When electricity prices skyrocketed last year, 600,000 German users had their power turned off. Germany is rushing the building of 24 coal fired plants and renewing their nuclear program.

In the UK, Prime Minister Cameron announced that he plans the dismantling of the on-shore wind farms and the UK is busy slant drilling for coal in the North Sea and fracking for natural gas.  Spain stopped the subsidization of their wind and solar when prices skyrocketed and industry moved plants overseas, forcing unemployment to increase to 27.5%. 2 real jobs were lost for every ‘green job’ created and only 1 in 10 green jobs were permanent. It was a similar tale in Italy where 3.4 jobs were lost for every green job created.

The Australian government recently released an issues paper finding carbon taxes have contributed to household electricity costs rising 110 per cent in the past five years, hitting the poor the hardest. Lynne Chester of the University of Sydney estimated last year that 20 per cent of households are now energy poor: “Parents are going without food, families are sitting around the kitchen table using one light, putting extra clothes on and sleeping in one room to keep warm, and this is Australia 2013.”

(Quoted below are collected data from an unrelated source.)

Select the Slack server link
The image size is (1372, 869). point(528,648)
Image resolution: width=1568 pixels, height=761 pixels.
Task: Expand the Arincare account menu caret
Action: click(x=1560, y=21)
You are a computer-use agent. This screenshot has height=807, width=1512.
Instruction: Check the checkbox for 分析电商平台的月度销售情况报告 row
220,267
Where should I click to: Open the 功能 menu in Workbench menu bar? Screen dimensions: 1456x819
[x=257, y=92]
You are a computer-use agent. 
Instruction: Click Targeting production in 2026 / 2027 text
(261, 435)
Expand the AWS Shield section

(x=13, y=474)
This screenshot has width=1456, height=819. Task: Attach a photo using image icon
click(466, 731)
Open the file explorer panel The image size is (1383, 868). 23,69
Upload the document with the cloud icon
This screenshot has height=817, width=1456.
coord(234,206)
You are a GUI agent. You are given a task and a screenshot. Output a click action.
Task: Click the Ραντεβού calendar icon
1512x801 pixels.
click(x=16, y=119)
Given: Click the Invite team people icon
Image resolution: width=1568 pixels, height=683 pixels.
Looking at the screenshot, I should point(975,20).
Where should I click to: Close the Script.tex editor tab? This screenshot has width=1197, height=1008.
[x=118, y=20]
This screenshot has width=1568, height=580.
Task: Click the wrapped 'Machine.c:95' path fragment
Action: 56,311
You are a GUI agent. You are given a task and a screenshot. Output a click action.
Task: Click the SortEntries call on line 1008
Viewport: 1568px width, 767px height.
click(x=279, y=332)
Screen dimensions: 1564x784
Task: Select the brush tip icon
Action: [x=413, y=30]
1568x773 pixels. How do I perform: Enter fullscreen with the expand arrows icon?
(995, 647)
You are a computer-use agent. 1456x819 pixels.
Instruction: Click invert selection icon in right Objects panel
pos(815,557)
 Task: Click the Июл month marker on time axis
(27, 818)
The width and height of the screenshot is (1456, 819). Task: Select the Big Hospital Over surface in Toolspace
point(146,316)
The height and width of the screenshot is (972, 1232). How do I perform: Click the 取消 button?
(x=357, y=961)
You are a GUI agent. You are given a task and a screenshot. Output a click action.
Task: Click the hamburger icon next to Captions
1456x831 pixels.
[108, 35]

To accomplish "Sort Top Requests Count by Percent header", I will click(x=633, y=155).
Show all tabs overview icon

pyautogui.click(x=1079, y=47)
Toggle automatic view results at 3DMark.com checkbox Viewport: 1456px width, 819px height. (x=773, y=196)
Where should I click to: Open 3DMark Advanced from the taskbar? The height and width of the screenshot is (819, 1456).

In the US, 70 solar companies benefiting from the Obama’s stimulus have gone bankrupt since 2009. Does the US learn from the failures of the green energy movement in Europe, Canada and Australia and early ones here? No of course not, it instead doubles down.

Friends we are not talking about just inconvenience, cold is a killer.

In Europe, mortality rates jump 18 percent every winter.

“For the last decade, Brits have been dying from the cold at the average rate of 29,000 excess deaths each winter,” British science journalist Matt Ridley wrote in the Spectator.

“Excess winter deaths from cold hit the poor and elderly harder than the rich for the obvious reason: They cannot afford heating.” They have to choose between heating and eating.

That could be our future if you don’t take the threat seriously. Time is running out. Don’t let the administration and environmentalists get away with murder...again.



Apr 28, 2014
George Will: ‘Global Warming Is Socialism by the Back Door’

Conservative columnist George Will says global warming is just another way for liberals to get what liberals want: more government power.


“Global warming is socialism by the back door,” Will told The Daily Caller. “I mean, the whole point of global warming is it is a rationalization for progressives to do what progressives want to do, which is concentrate more and more power in Washington, more and more Washington power in the executive branch, more and more executive branch power in independent czars and agencies, to micromanage the lives of the American people.”

The reason, he explains, that global warming is such a good tool for liberals to give the government so much power is that “everything becomes involved in the exigencies of rescuing the planet.”

Will also said another thing that makes global warming so hard to rebut is that it is essentially a religion.

“It’s a series of propositions that can’t be refuted,” Will explained. “It’s very ironic that the global warming alarmists say that ‘we’re the real defenders of science’ and then adopt the absolute reverse of the scientific attitude, which is openness to evidence - you cannot refute what they say.”

He said it’s no different than the apparent threat of “global cooling” in the 1970s.

“You say to them, ‘What happened to global cooling?’” and they say their “models were wrong.”

“And now we’re supposed to risk several trillions of dollars of global growth and spending on new models that might be wrong?”